John Maciejowski and Prasad Jallepalli

John Maciejowski talking with Prasad Jallepalli about his dissertation research.

By 11 o’clock that same morning Mr. Maciejowski was trying to depart the laboratory to get to a lecture titled Assembly of the Mitotic Spindle Matrix: A Template for Coupling Cell Division and Cell Fate Choices? “But first I have to get myself away from this centrifuge!” he exclaimed, completing a task. Moments later, hurrying to the elevator, he was joined by several classmates on their way to the same lecture. At two o’clock, Mr. Maciejowski led the discussion in his journal club about a paper that reported on using time-lapse light microscopy to understand how tumor cells respond to drugs that disrupt cell division.
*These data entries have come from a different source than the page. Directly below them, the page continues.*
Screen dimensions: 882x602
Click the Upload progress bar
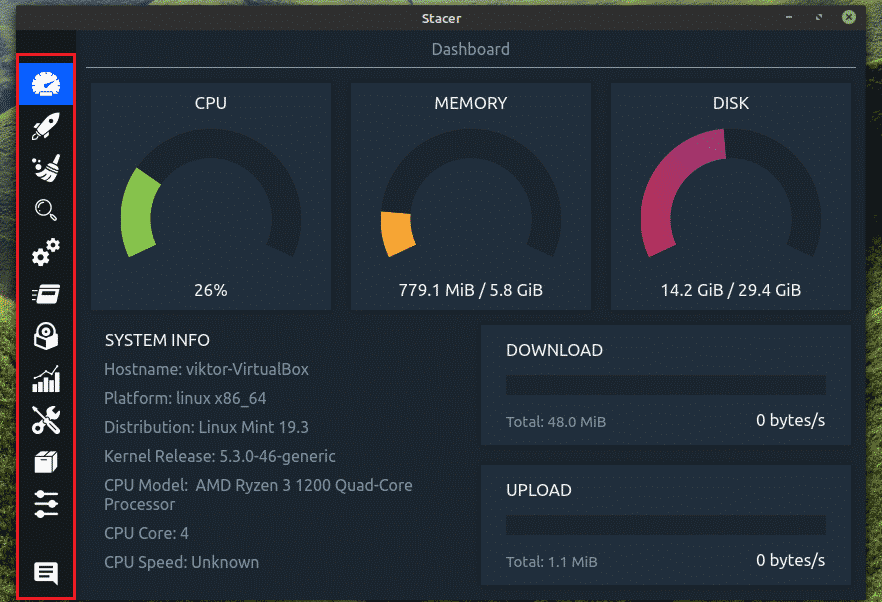click(x=665, y=525)
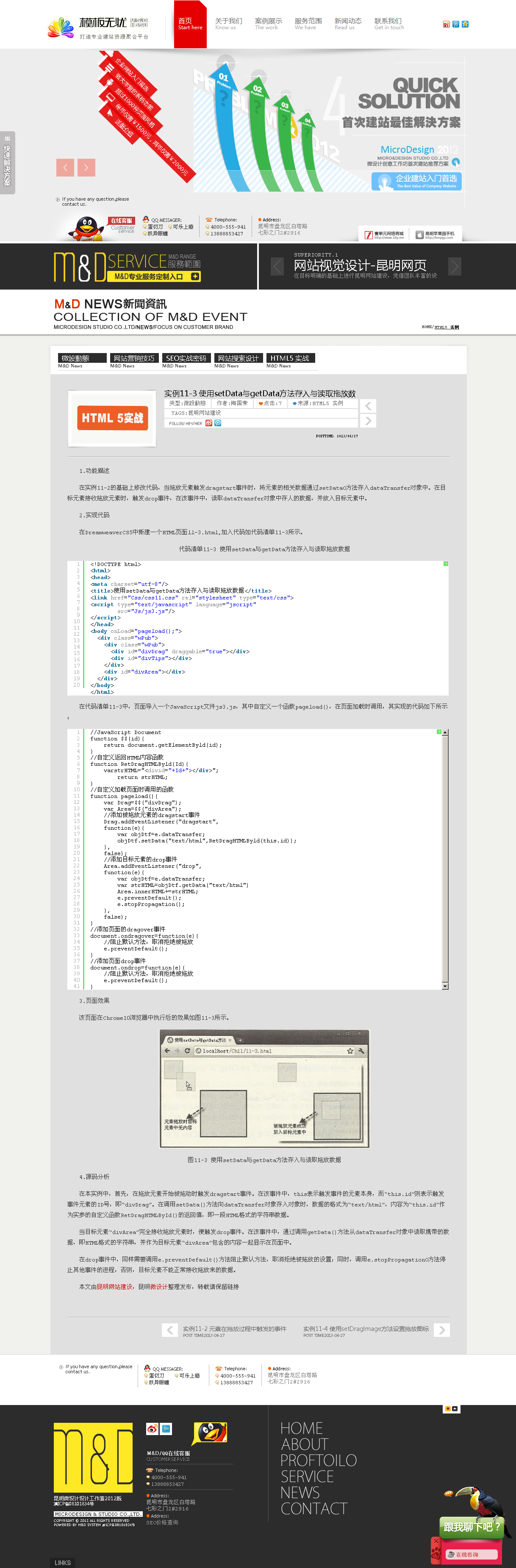This screenshot has height=1568, width=516.
Task: Click the 首页 Start here nav tab
Action: point(190,25)
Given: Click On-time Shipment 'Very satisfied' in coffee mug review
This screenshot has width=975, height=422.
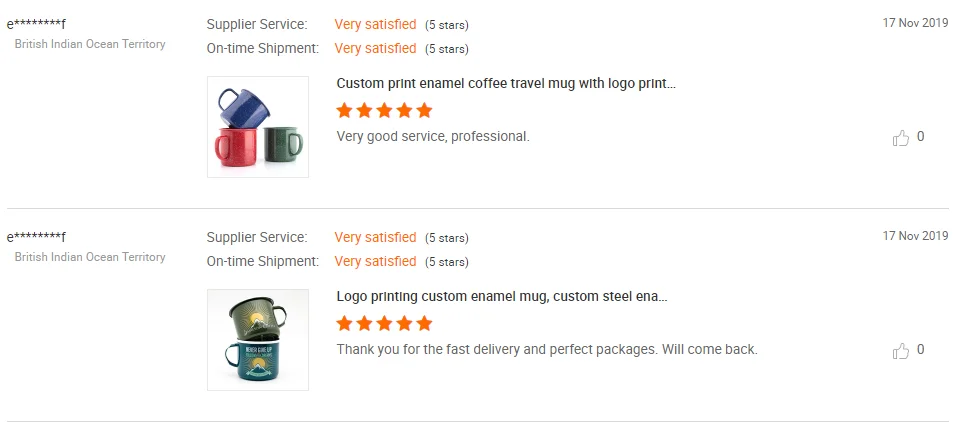Looking at the screenshot, I should coord(375,48).
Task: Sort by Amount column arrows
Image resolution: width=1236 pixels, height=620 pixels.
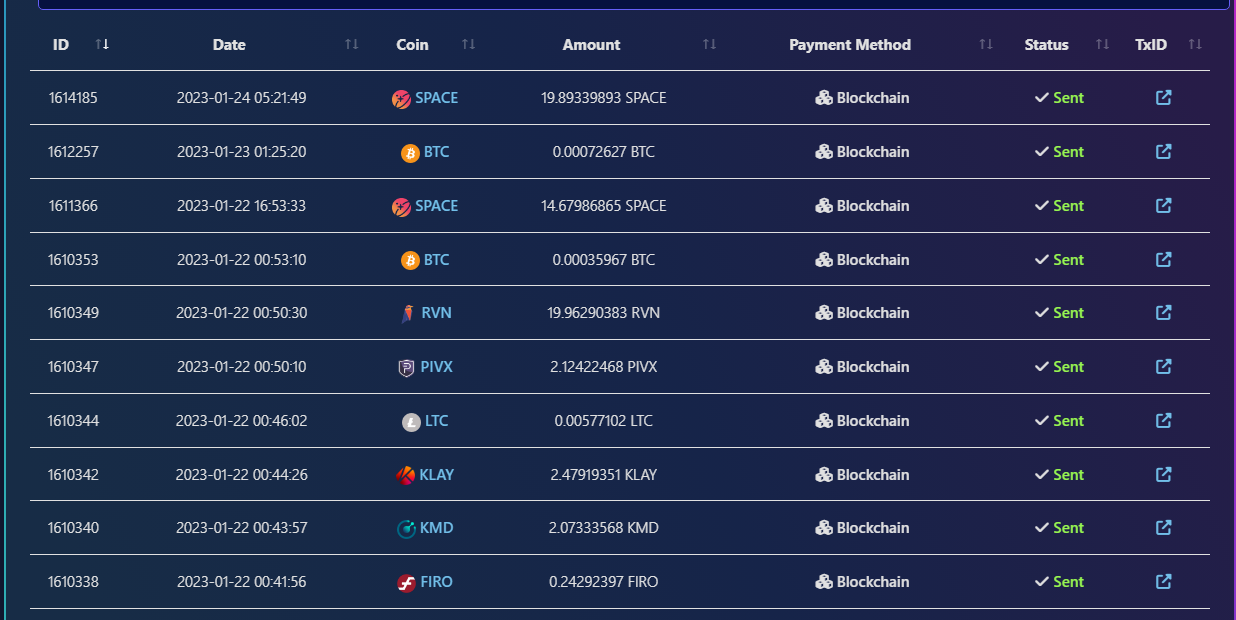Action: [x=709, y=45]
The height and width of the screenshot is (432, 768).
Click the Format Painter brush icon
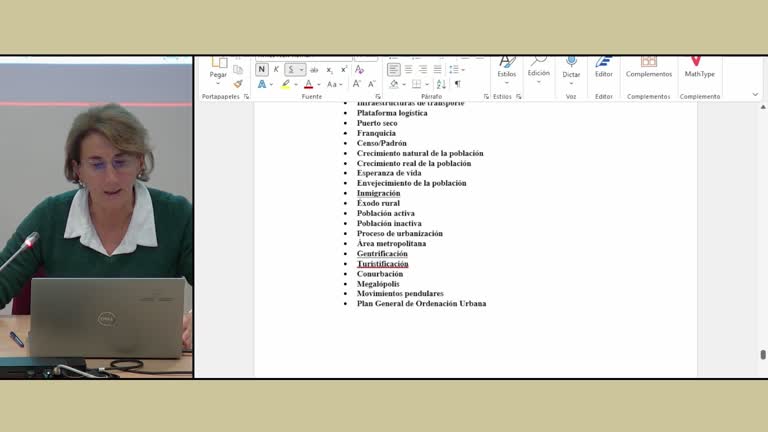click(238, 84)
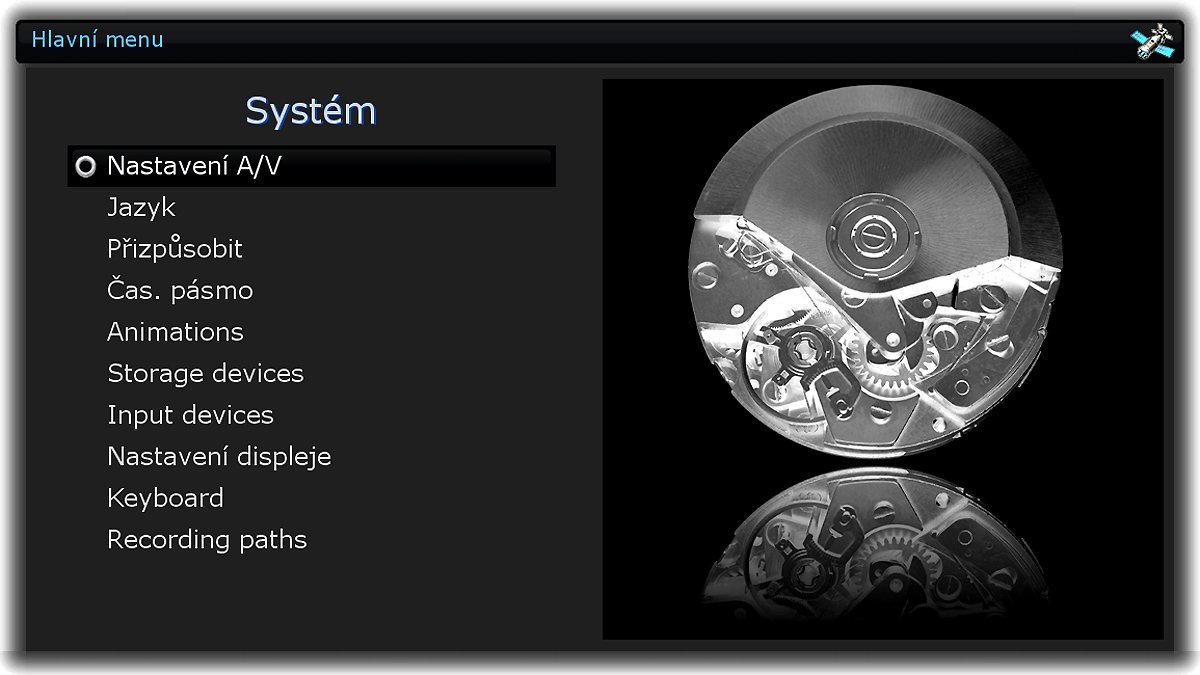Click the dark title bar at the top
Image resolution: width=1200 pixels, height=675 pixels.
click(600, 41)
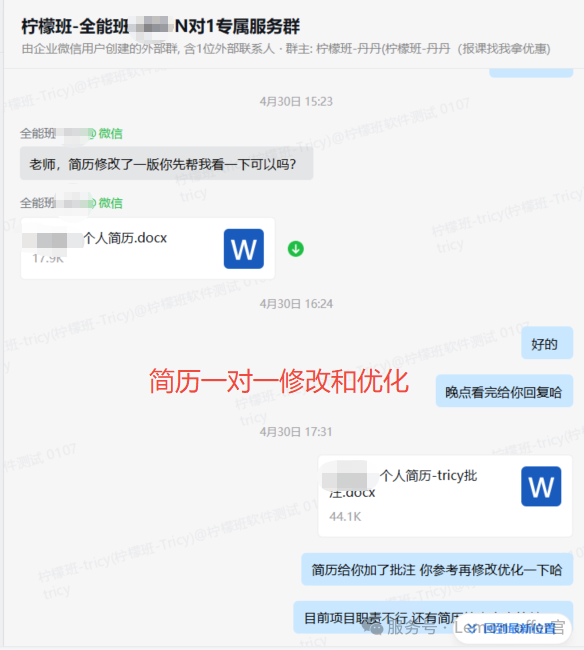Click 回到最新位置 jump button
Image resolution: width=584 pixels, height=650 pixels.
(x=514, y=628)
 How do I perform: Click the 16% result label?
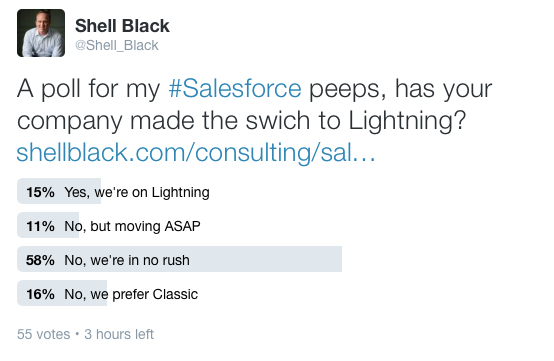click(x=40, y=294)
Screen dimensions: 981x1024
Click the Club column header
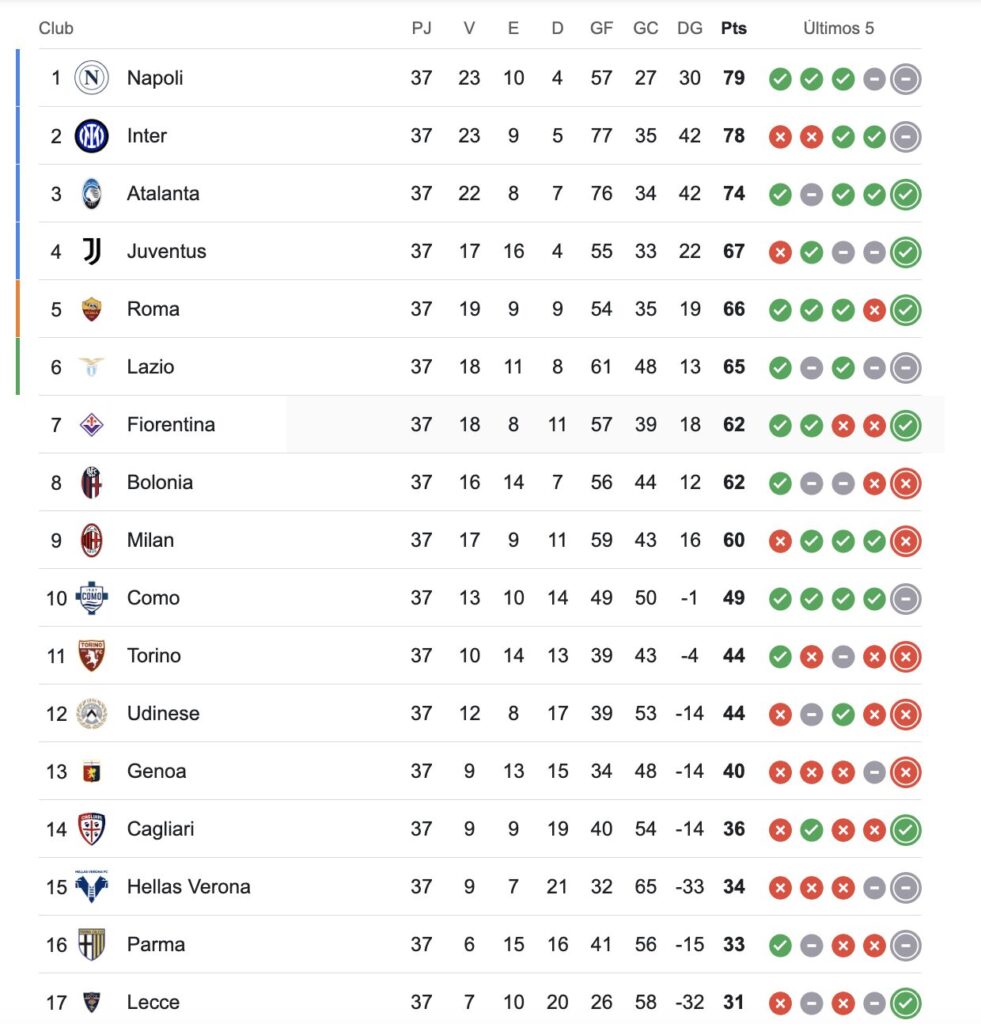(56, 28)
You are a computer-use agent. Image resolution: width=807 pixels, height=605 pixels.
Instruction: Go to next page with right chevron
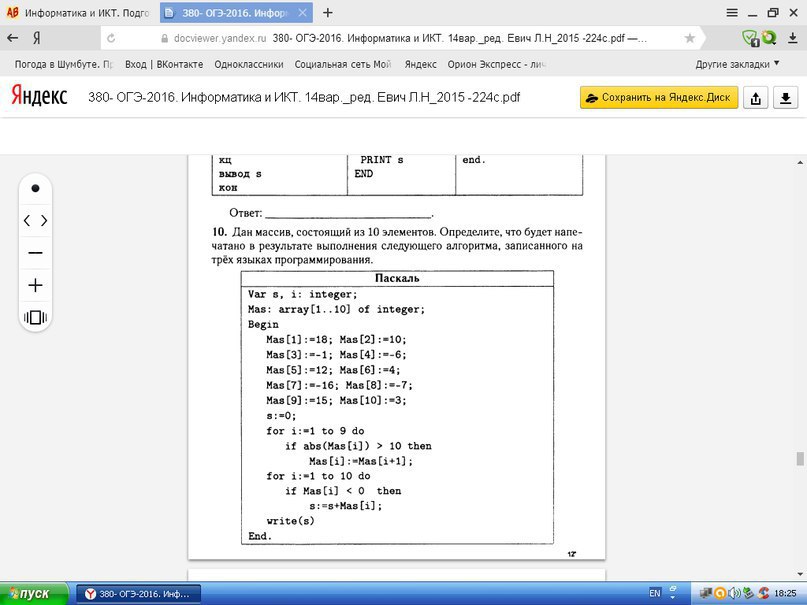(x=44, y=220)
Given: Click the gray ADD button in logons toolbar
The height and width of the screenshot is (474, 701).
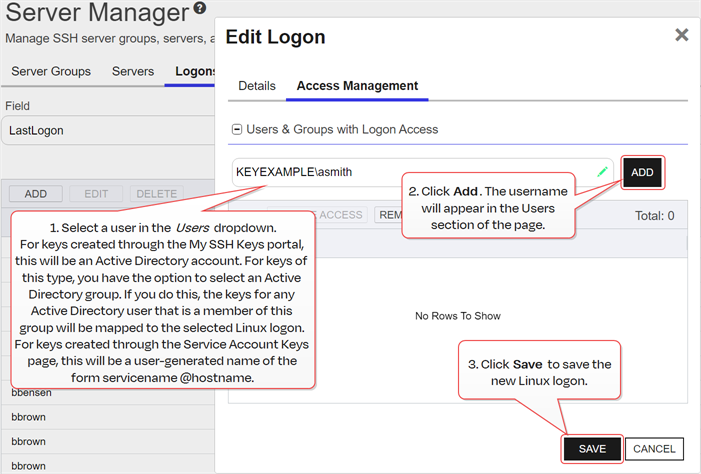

He then returned to the laboratory. He visits the lab on weekends too, as his experiments usually require that he attend to them every day.

The following evening, Mr. Maciejowski and Ms. Matevossian joined their fellow students at a meeting of the Gerstner Sloan Kettering Student Council. A charter and bylaws were drafted by third-year students James Dowdle and Eric Alonzo, and the first meeting was convened in October 2008. The fledging council exists to provide a voice on behalf of the growing student body. “We also exist to foster a sense of community among the students,” said Mr. Dowdle, “and to work with the Gerstner Sloan Kettering leadership to help maintain the highest academic standards.”

On this night, numerous subjects were on the table — and one of the most fervently discussed was the work of the Outreach Committee. Established by the Gerstner Sloan Kettering students as a way to contribute to the enhancement of science education in the New York City public schools, they are eager to give lectures on basic cancer biology and to conduct experiments that teach the principles of laboratory science to high school students.

After the meeting concluded, when asked his impressions of his first three years at Gerstner Sloan Kettering, Mr. Maciejowski replied, “Well, I wouldn’t say I’m overwhelmed — overstimulated perhaps — but not overwhelmed!”